* **Task goal**
List each line in the records that contains the word "magnifier". Case counts, so only lines where it appears with the same capitalization qualify.
::::::::::
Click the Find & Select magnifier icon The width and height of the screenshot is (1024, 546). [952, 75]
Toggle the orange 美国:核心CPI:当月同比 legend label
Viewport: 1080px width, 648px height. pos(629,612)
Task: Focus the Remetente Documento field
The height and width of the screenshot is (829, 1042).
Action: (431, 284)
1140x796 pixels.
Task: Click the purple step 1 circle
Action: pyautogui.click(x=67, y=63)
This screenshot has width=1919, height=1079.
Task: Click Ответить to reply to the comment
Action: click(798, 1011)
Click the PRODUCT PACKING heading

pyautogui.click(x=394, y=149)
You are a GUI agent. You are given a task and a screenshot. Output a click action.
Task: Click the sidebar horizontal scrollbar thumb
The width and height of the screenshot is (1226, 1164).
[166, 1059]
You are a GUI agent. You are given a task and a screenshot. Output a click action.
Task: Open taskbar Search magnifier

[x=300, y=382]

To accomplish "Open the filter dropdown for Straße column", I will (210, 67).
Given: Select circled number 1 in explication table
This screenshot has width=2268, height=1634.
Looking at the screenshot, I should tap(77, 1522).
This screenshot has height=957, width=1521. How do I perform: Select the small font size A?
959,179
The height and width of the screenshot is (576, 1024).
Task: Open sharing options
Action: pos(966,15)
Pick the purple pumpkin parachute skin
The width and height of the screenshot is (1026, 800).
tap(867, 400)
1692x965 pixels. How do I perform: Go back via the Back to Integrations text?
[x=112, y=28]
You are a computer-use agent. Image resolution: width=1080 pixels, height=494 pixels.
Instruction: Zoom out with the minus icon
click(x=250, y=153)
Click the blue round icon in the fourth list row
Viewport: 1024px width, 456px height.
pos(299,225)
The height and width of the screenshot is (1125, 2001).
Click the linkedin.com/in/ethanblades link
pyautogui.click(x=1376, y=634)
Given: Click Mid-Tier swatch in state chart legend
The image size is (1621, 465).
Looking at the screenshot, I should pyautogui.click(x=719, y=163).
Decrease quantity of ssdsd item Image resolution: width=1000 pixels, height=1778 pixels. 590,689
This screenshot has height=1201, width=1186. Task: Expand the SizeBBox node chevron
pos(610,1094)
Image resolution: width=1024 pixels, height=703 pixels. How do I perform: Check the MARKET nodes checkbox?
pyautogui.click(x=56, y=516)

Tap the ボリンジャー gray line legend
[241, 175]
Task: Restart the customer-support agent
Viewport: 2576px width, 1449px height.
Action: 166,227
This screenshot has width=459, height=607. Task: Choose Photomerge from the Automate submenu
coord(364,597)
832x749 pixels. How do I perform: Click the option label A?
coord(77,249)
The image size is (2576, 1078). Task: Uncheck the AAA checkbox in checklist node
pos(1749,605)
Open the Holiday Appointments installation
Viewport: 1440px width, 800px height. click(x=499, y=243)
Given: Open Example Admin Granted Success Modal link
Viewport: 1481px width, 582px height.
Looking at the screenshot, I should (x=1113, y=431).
::::::::::
* **Result for this exercise**
Click the Find & Select magnifier icon The width and height of the screenshot is (1024, 546). [952, 75]
Task: Open taskbar Search magnifier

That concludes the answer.